O que vai ficar dessa crise, na prática?

Um crescimento mundial muito baixo por cinco anos. Nos próximos três anos, o mundo não cresce, na média, mais do que 1%. A China vai crescer 9%; o Brasil, 3%, mas muitos países vão ficar negativos em 2010 e 2011, como os EUA. Metade da Europa, também – Itália, Espanha, Portugal, Grécia e Irlanda vão entrar 2011 no negativo.

Críticos advertem que alguns sinais de recuperação, tanto nos emergentes quanto nos EUA, podem adiar reformas necessárias para um modelo de regulação bancária supranacional. Você concorda?

Acho que essas reformas não saem nem em sonho. Os mercados e os países têm culturas diferentes. É impossível colocar todos no mesmo saco. Você acha que o Brasil vai se ajeitar com Bolívia, Peru e Venezuela? A China não vai entrar em uma bota 21, calçando 42.

E a perspectiva para o Brasil?

Tenho esperança de ver um segundo semestre bem mais dinâmico do que o primeiro. Não me surpreenderia se encerrarmos o ano com crescimento próximo de 1% – entre 0,5% e 1%, apesar do 0,8% negativo do primeiro trimestre.

Então, o pior já passou?

Sim. Alguns setores ainda vão sofrer muito, mas o Brasil como um todo começa a ficar bem.

Essa estimativa do PIB pressupõe que já estamos em crescimento no segundo trimestre?

Acho que já vamos fechar com crescimento de 1% no segundo trimestre. No terceiro, deveremos fechar com 2,8% ou 2,9%, enquanto no último, pouco mais de 3%. Para 2010, acredito que não vamos crescer 3,5%, mas de 2% a 2,5%.

A redução da arrecadação de impostos pode comprometer a recuperação?

Não vejo problema algum. Nosso endividamento está mais baixo, tanto interno quanto externo. Mesmo que feche este ano com déficit primário, não vejo problema.

E juros? Está correta a atitude sinalizada pelo BC de cortes moderados daqui para frente?

Quando disse em janeiro que o juro estaria em um dígito no segundo semestre, todos me criticaram. O BC agora deve reduzir o juro em ritmo bem menor, de 0,25 ponto a 0,5 ponto percentual. No fim deste ano, a Selic não deve ficar menor do que 8,75%. Acho que ainda é alta, mas o Brasil tem que trabalhar com taxas ainda altas por um tempo.
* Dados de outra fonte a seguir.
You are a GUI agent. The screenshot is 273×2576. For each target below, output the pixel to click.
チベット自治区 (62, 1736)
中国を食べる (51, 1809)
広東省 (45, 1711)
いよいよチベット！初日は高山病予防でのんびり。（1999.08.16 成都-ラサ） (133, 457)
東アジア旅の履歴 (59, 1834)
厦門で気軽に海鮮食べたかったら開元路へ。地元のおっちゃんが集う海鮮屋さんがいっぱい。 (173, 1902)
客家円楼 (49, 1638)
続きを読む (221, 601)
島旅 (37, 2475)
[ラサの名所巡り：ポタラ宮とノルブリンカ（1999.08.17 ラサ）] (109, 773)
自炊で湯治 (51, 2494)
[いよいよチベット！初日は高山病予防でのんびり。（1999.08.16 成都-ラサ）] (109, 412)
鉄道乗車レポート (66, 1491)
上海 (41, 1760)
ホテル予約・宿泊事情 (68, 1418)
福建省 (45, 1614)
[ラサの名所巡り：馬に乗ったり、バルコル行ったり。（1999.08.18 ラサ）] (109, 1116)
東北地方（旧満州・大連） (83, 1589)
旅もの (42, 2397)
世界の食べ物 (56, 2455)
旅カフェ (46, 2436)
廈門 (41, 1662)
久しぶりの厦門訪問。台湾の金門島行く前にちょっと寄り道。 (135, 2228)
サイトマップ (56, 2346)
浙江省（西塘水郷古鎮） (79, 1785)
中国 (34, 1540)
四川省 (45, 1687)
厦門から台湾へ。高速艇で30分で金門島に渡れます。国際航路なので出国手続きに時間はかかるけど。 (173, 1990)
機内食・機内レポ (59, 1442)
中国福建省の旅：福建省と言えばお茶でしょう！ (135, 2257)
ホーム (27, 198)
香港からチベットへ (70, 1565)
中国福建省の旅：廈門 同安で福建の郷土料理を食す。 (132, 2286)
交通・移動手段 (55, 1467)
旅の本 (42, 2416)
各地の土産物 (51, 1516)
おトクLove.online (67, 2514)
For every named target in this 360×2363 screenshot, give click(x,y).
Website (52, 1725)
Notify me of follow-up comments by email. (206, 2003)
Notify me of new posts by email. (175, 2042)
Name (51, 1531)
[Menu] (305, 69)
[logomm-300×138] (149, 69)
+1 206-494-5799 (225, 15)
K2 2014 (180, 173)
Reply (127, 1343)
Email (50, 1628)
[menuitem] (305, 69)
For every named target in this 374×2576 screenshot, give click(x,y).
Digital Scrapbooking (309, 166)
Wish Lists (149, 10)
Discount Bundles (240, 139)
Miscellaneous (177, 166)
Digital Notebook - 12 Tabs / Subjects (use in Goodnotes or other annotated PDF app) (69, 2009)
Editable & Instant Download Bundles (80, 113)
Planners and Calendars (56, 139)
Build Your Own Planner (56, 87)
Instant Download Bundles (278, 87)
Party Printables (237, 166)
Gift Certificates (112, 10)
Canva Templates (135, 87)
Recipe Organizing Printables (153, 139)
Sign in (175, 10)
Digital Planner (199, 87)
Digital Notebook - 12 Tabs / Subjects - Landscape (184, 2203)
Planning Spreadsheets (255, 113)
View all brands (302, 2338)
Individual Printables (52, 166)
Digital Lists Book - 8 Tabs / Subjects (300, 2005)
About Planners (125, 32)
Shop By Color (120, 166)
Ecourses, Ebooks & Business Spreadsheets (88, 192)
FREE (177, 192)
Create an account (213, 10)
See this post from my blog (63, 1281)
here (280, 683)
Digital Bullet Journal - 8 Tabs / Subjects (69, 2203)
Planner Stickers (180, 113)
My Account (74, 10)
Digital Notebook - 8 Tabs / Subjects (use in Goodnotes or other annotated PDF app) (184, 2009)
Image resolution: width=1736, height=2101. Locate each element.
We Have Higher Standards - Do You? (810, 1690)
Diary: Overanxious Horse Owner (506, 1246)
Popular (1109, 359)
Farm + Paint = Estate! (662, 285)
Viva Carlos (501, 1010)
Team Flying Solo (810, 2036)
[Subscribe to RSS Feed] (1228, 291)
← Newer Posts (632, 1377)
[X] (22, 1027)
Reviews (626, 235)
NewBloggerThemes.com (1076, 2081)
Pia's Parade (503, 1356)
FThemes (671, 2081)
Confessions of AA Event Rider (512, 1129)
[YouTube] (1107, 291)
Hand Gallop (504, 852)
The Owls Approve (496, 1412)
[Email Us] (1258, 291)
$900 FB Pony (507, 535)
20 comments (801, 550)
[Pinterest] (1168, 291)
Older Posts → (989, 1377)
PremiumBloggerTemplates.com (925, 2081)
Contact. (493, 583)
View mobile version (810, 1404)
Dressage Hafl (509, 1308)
E como estão os negócios, agora que está de volta ao setor bancário?

Aguardo só um retorno do BC para começar a trabalhar normalmente. Por enquanto estou olhando a banda passar sem poder fazer nada. É um processo normal, burocrático, que leva 120 dias. Já se passaram uns 40. Então, acho que devemos aguardar só mais 60 dias.